Re: Best way to handle UTF-8 in C++
On May 6, 6:39 pm, "Peter Olcott" <NoS...@OCR4Screen.com> wrote:
"Victor Bazarov" <v.baza...@comcast.invalid> wrote in
messagenews:hruqhc$lo6$1@news.eternal-september.org...
[...]
I want a string class that works exactly the same way as
std::string, except implements UTF-8.
I think Victor's point is that std::string does implement UTF-8.
And ISO 8859-1, and EBCDIC, and any other encoding which uses
char (as opposed to UTF32, for example, which requires 32 bit
entities).
And I think he's only right to a point: in the end, an
std::string doesn't handle characters, it handles small
integers. In a single byte encoding, however, those small
integers are the same as your characters, with one character per
integer. So to advance one character, you can simply use ++ on
an std::string::iterator. UTF-8 does require more. And there's
no support for that "more" in C++ (including, as far as I know,
C++0x---in C++0x, you can have UTF-8 string literals, but you
can't take an std::string::iterator and advance it one UTF-8
character).

******

**Prompt 1**
In the thread on UTF-8 in C++, rewrite the paragraph that starts "And I think he's only right to a point" as a short bulleted list that keeps its main facts.
**Prompt 2**
Write the next part of the thread on UTF-8 in C++, picking up after its final sentence.

**Data block**
******

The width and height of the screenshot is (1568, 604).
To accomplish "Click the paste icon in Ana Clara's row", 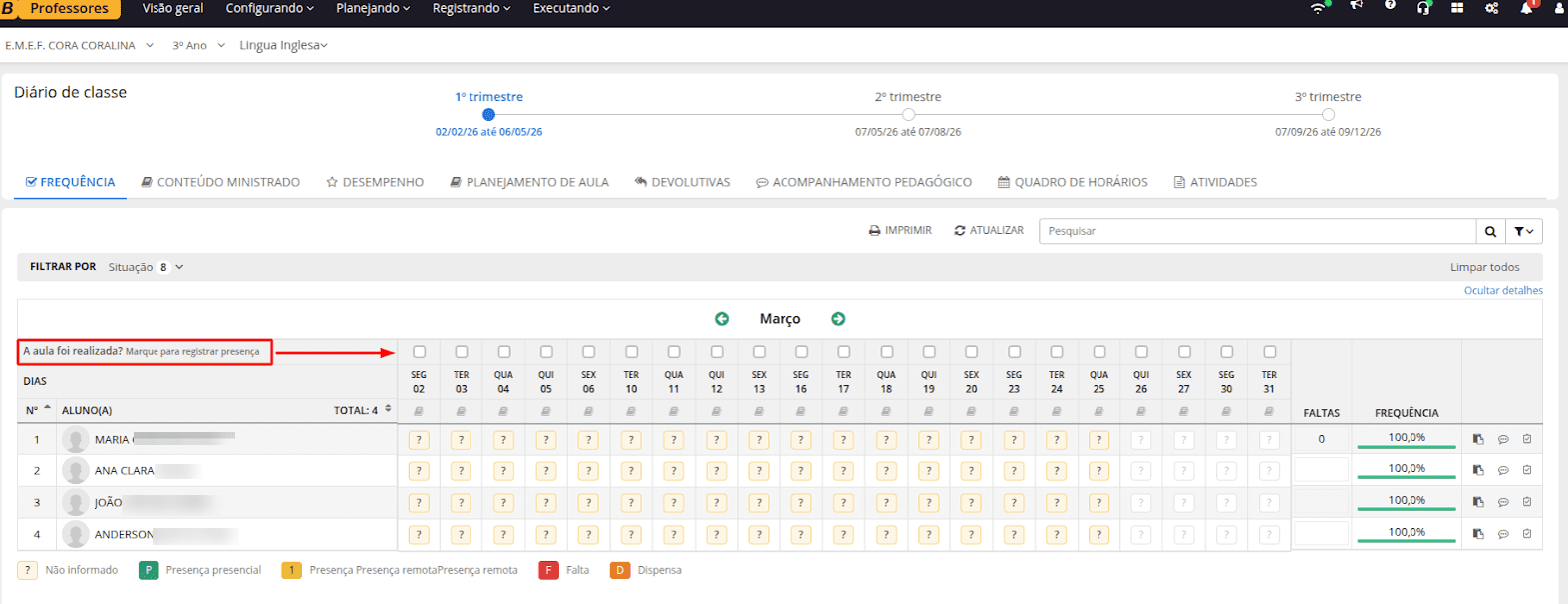I will (1478, 470).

******

**Written response 1**
- A std::string doesn't really handle characters. It handles small integers.
- In a single-byte encoding, each of those integers is one character, so ++ on a std::string::iterator moves ahead one character.
- UTF-8 needs more than that, and C++ has no support for it.
- As far as the poster knows, C++0x adds UTF-8 string literals but still can't advance a std::string::iterator by one UTF-8 character.

**Written response 2**
This means that the interface can remain the same, (all of the
member functions have the same name and same parameters) but
the underlying meaning may be different.
It's not that easy. You can't simply implement something like
utf8_string_iterator::operator++()
{
underlying_iter += size(*underlying_iter);
}
since there might not be enough bytes in the string pointed to
by underlying_iter.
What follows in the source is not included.